**Text segment:**
......

References are used to refer an existing variable in another name whereas pointers are used to store address of variable. References cannot have a null value assigned but pointer can. A reference variable can be referenced by pass by value whereas a pointer can be referenced but pass by reference.
No, it doesn't. It has pointers, but they're not quite the same thing. For more details about the differences between pointers and references, see this SO question.
Use references when you can, and pointers when you have to. References are usually preferred over pointers whenever you don't need “reseating”. This usually means that references are most useful in a class's public interface. References typically appear on the skin of an object, and pointers on the inside.
I will try to explain how references are implemented by g++ compiler.
#include <iostream>
using namespace std;
int main()
{
int i = 10;
int *ptrToI = &i;
int &refToI = i;
cout << "i = " << i << "\n";
cout << "&i = " << &i << "\n";
cout << "ptrToI = " << ptrToI << "\n";
cout << "*ptrToI = " << *ptrToI << "\n";
cout << "&ptrToI = " << &ptrToI << "\n";
cout << "refToNum = " << refToI << "\n";
//cout << "*refToNum = " << *refToI << "\n";
cout << "&refToNum = " << &refToI << "\n";
return 0;
}
Output of this code is like this
i = 10
&i = 0xbf9e52f8
ptrToI = 0xbf9e52f8
*ptrToI = 10
&ptrToI = 0xbf9e52f4
refToNum = 10
&refToNum = 0xbf9e52f8
Lets look at the disassembly(I used GDB for this. 8,9 and 10 here are line numbers of code)

......

**Required work:** Pick up the discussion of C++ references and pointers after its final sentence and keep writing it. The data after this text is not needed.

(Rows of data for pointing)
......

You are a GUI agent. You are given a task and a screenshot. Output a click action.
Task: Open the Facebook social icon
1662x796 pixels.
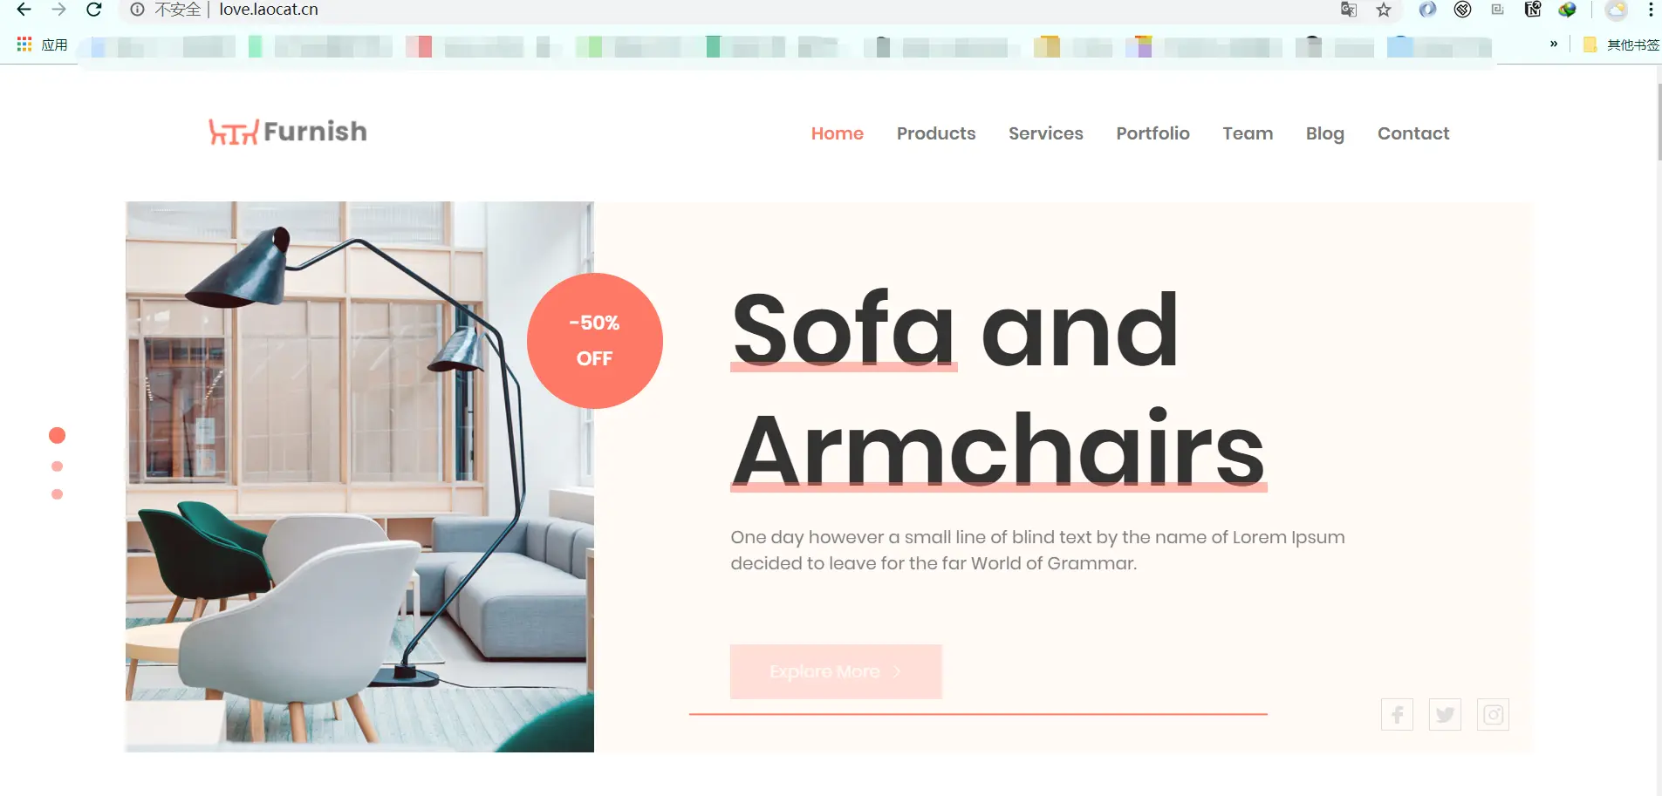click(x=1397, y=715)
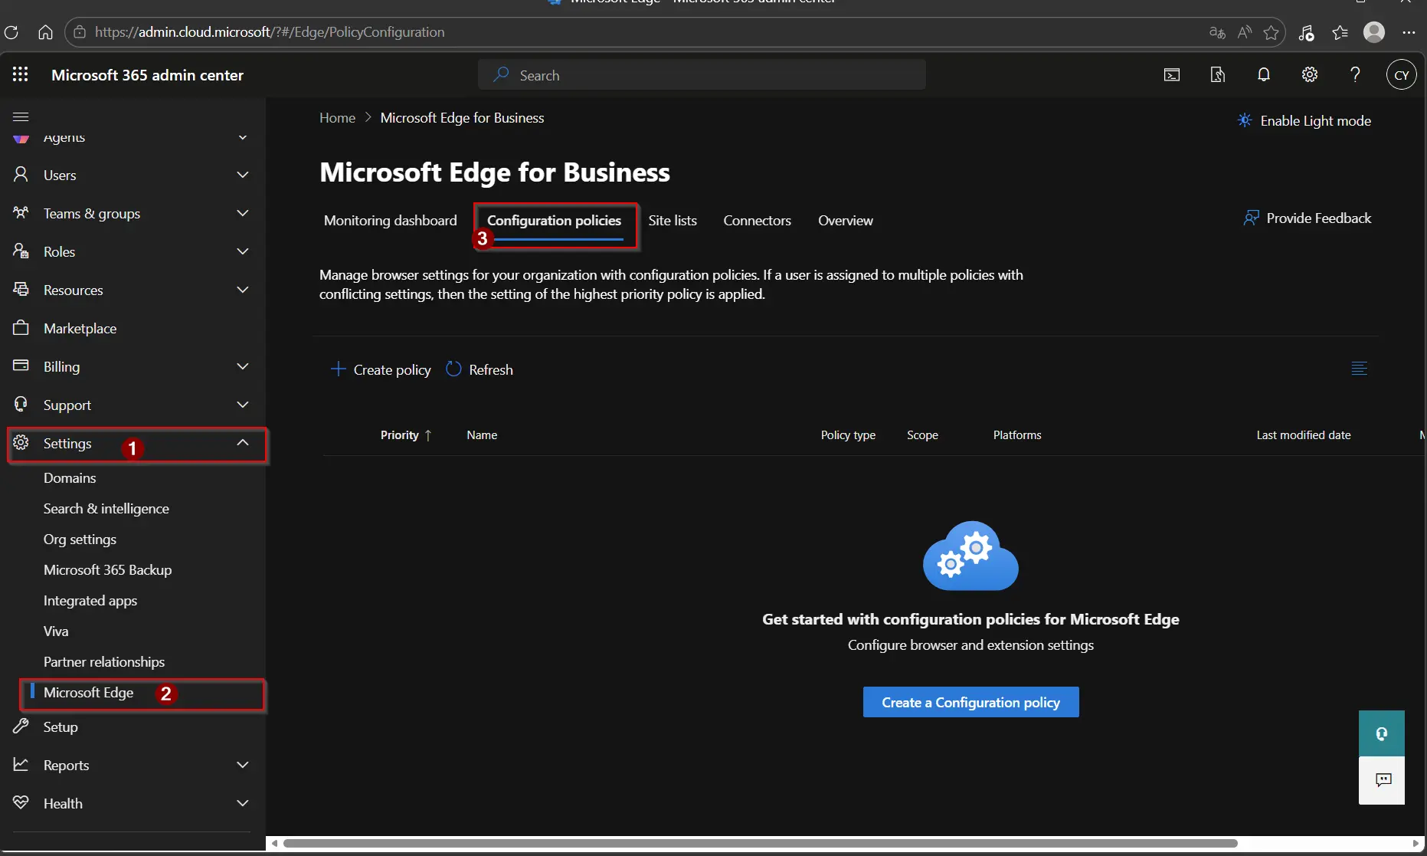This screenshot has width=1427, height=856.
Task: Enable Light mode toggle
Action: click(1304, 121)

......

**Result below:**
8 int i = 10;
0x08048698 <main()+18>: movl $0xa,-0x10(%ebp)
Here $0xa is the 10(decimal) that we are assigning to i. -0x10(%ebp) here means content of ebp register –16(decimal).
-0x10(%ebp) points to the address of i on stack.
9 int *ptrToI = &i;
0x0804869f <main()+25>: lea -0x10(%ebp),%eax
0x080486a2 <main()+28>: mov %eax,-0x14(%ebp)
Assign address of i to ptrToI. ptrToI is again on stack located at address -0x14(%ebp), that is ebp – 20(decimal).
10 int &refToI = i;
0x080486a5 <main()+31>: lea -0x10(%ebp),%eax
0x080486a8 <main()+34>: mov %eax,-0xc(%ebp)
Now here is the catch! Compare disassembly of line 9 and 10 and you will observer that ,-0x14(%ebp) is replaced by -0xc(%ebp) in line number 10. -0xc(%ebp) is the address of refToNum. It is allocated on stack. But you will never be able to get this address from you code because you are not required to know the address.
So; a reference does occupy memory. In this case it is the stack memory since we have allocated it as a local variable. How much memory does it occupy? As much a pointer occupies.
Now lets see how we access the reference and pointers. For simplicity I have shown only part of the assembly snippet
16 cout << "*ptrToI = " << *ptrToI << "\n";
0x08048746 <main()+192>: mov -0x14(%ebp),%eax
0x08048749 <main()+195>: mov (%eax),%ebx
19 cout << "refToNum = " << refToI << "\n";
0x080487b0 <main()+298>: mov -0xc(%ebp),%eax
0x080487b3 <main()+301>: mov (%eax),%ebx
Now compare the above two lines, you will see striking similarity. -0xc(%ebp) is the actual address of refToI which is never accessible to you.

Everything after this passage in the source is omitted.